Advanced threats perplex cyber defense efforts, panel says
Connecting state and local government leaders
A former general worries that it might take a digital Pearl Harbor to get officials serious enough about the problem.
Whether it’s an employee inadvertently opening a phishing e-mail, a rogue actor revealing internal vulnerabilities or a crop of hacktivists wreaking havoc with denials of service, the new advanced persistent threat has many faces, and defending against it requires a multipronged approach.
That approach includes elements such as intelligence, governance and strategic planning on the part of the public and private sectors, a panel of experts said today at 1105 Media’s Defense Systems Summit in Arlington, Va. An one retired general worried that it might take a digital Pearl Harbor before officials get serious enough about it.
Related coverage:
Advanced persistent threats are a new way of life
New cyber threats emerging, and IPv6 won't make defense any easier
“It’s a hard problem to solve because how do you predict a denial-of-service attack?” said Barry Hensley, vice president of the Counter Threat Unit at Dell SecureWorks. “We see advanced threats every day targeting intellectual property, mergers and acquisitions.... It’s critical to nation-states and to the future of business.”
At the Defense Department, there are plenty of directives and guidance, but the problem is implementing better action faster — and taking the cyber threat as seriously as traditional types, said retired Lt. Gen. Jeffrey Sorenson, a partner at A.T. Kearney and former Army CIO.
“It may take a Pearl Harbor or a 9/11 cyberattack for people to get serious about this,” Sorenson said. “We have to be able to do forensics in minutes and hours, not weeks and days.”

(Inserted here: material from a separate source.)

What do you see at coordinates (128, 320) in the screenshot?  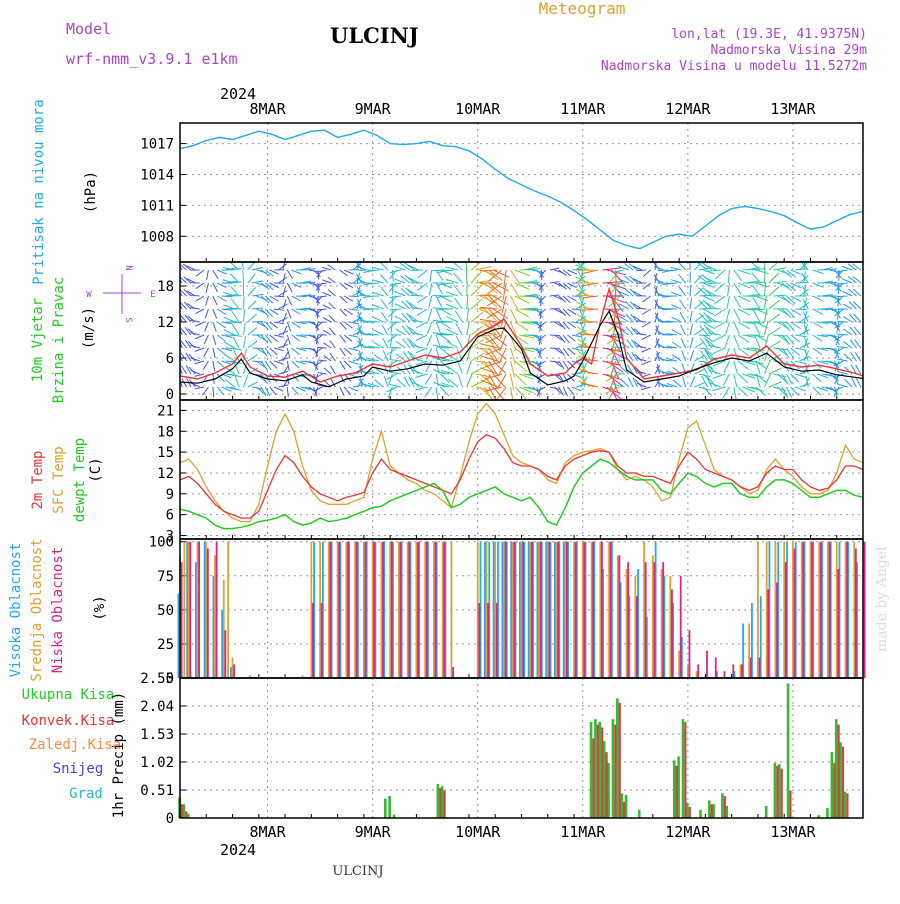 I see `compass-s: S` at bounding box center [128, 320].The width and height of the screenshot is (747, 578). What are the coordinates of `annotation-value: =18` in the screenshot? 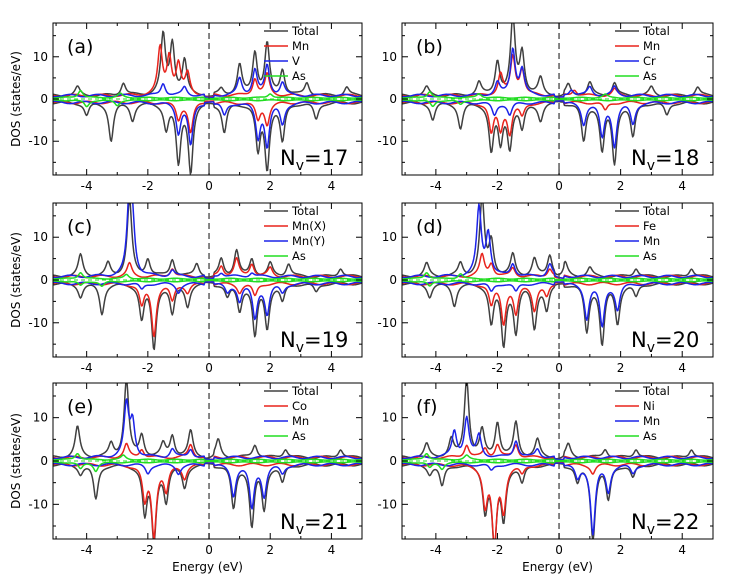 It's located at (677, 158).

On the military side of the equation, much of the threat remains uncertain.
“Is it an issue of scale — in the Army, 1.2 million users — or is it an issue of processes?” Sorenson asked.
Gary McAlum, senior vice president and chief security officer at USAA, agreed that complexities within DOD, including interdependencies, complicate the threat.
“DOD is an enterprise of little enterprises. There is no end-to-end visibility,” McAlum said, adding that strong, clear governance will be necessary to achieve scale.
The pervasive use of IT in modern defense also contributes to the dangers of the cyber threat and heightens the military as a target.
“The Army is a particularly high-value target because, for the first time, everything we do, including weapons systems, IT is embedded inside,” said Daniel Bradford, deputy to the commander and senior technical director/chief engineer at the Army Network Enterprise Technology Command. “Our adversaries know they can’t take us on militarily, so they’re taking us on through [technology]. Whenever you diffuse command and control into the trenches, that’s a fragment you can’t control, and it becomes a target.”
Still, the military’s role in securing national interests in cyberspace isn’t yet well-defined, another aspect that increases vulnerability, said Scott Jasper, a lecturer at the Naval Postgraduate School. He noted that defining the military’s role is a precursor to defining an attack, and that’s something that requires consideration of Article 51 provisions and the laws of armed conflict and how they relate to cyber warfare.
“The military is in a tough spot in looking at these civilian infrastructures and applying the laws of armed conflict,” Jasper said.
It’s an issue that requires a fast resolution, Sorenson added.
“The persistent conflict in the cyber world today is just as real as anything,” he said. “You can have all the tools you want, but without the governance process, you can’t do anything with [them].”